Climate during the pronounced retreat periods
Examination of the climate data shows that the most recent period of ice-frontal retreat (2006–2011) is associated with average summer AAT deviations of +1.07 °C from the 1961–1990 average at Hólar í Hornafirði, whilst the earlier periods of glacier recession are associated with anomalies of +1.03 °C (1936–1941) and +0.66 °C (1951–1956). The period 2002–2006, preceding the most recent phase of retreat, exhibits the greatest positive AAT anomalies in any 5-year period on record, with an average of 1.21 °C. Additionally, during the period 2002–2011, 5 years exhibit temperature anomalies >1.5 °C (10-year average: +1.09 °C). Similarly, 3 years display summer AAT anomalies >1.5 °C between 1932 and 1941 (10-year average: +1.02 °C). Statistical analysis undertaken to examine these similarities indicates that no statistically significant differences exist between the summer AAT anomalies for these three periods (Table 2). Thus, the phases of pronounced glacier recession in 1936–1941 and 2006–2011 are associated with comparable summer AAT values.
Examination of SST anomalies shows that greater differences exist in summer SST between the phases of glacier recession. The most recent period of ice-frontal retreat at Skálafellsjökull (2006–2011) coincides with SST anomalies of +0.75 °C, whereas the earlier periods are associated with somewhat lower averages of +0.40 °C (1936–1941) and 0.20 °C (1951–1956), respectively. Additionally, three out of 6 years between 1951 and 1956 exhibit negative summer SST anomalies. During the period 1932–1941, only 1 year displays a positive summer SST anomaly >1 °C (10-year average: +0.48 °C). By comparison, the ten-year period 2002–2011 experiences positive summer SST anomalies >1 °C on three occasions (10-year average: +0.72 °C). Thus, the most recent phase of ice-frontal retreat at Skálafellsjökull is associated with a phase of somewhat warmer summer SSTs. Nevertheless, Wilcoxon rank-sum tests performed on the data show that no statistically significant differences exist between the summer SST anomalies for the three periods (Table 2). It should also be recognised that the influence of SST variations on Icelandic termini variations is still relatively unknown. Statistically significant relationships have been identified between ice-frontal retreat at Skálafellsjökull and summer SST variations , but the coefficient of determination is low (r 2 = 0.1623, p = 0.0010). Additionally, no such relationships have been previously identified at other Icelandic glaciers and this, therefore, requires further exploration.
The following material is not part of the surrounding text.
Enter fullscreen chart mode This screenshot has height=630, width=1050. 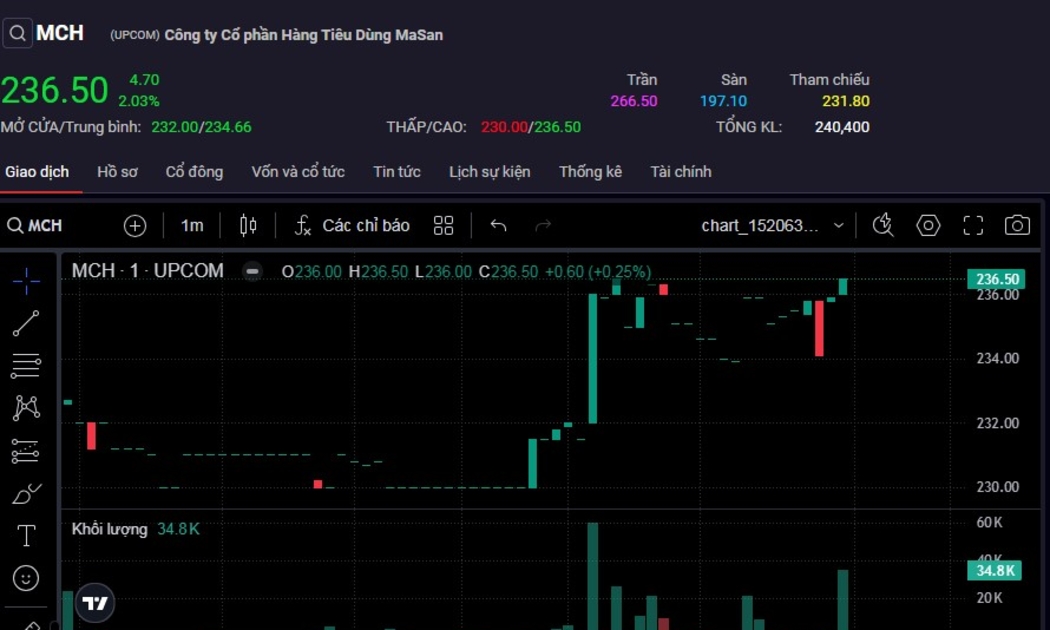point(973,226)
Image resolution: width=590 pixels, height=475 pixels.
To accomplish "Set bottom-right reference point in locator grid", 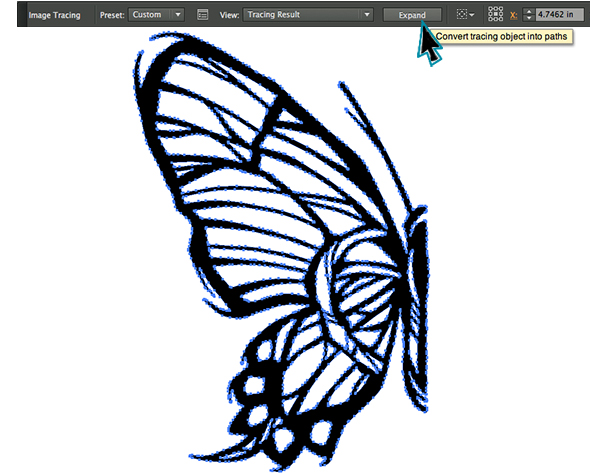I will [500, 19].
In this study, we have shown that both recent ice-frontal retreat at Skálafellsjökull and warming summer air temperatures in SE Iceland are not unusual in the context of the ~80-year records examined. Our findings are important at a time when glaciers both in Iceland (e.g. [29, 59] and elsewhere (e.g. [11, 25, 44, 60]) have shown accelerating rates of mass loss and retreat. Moreover, contemporary glacier change has been associated with unequivocal warming (e.g. ). This highlights the need for further and continued investigation of current glacier change, and the need for comparison with previous periods of ice-frontal retreat in order to provide a broader context for current glacier variations. Individual outlet glaciers have also been shown to exhibit variable behaviour at short-term timescales (e.g. Skálafellsjökull and Falljökull), reflecting site-specific conditions. Although internal mechanisms are important, this signal will nonetheless be overridden by longer-term external forcing mechanisms, as demonstrated by the coincidence of phases of ice-front retreat and advance at Icelandic outlet glaciers (cf. ). The approach employed in this study has the capability to provide decadal to centennial-scale records of ice-front retreat, complementing observations of contemporary change (sub-decadal to decadal-scale) and studies of the glacial geological record (millennial-scale).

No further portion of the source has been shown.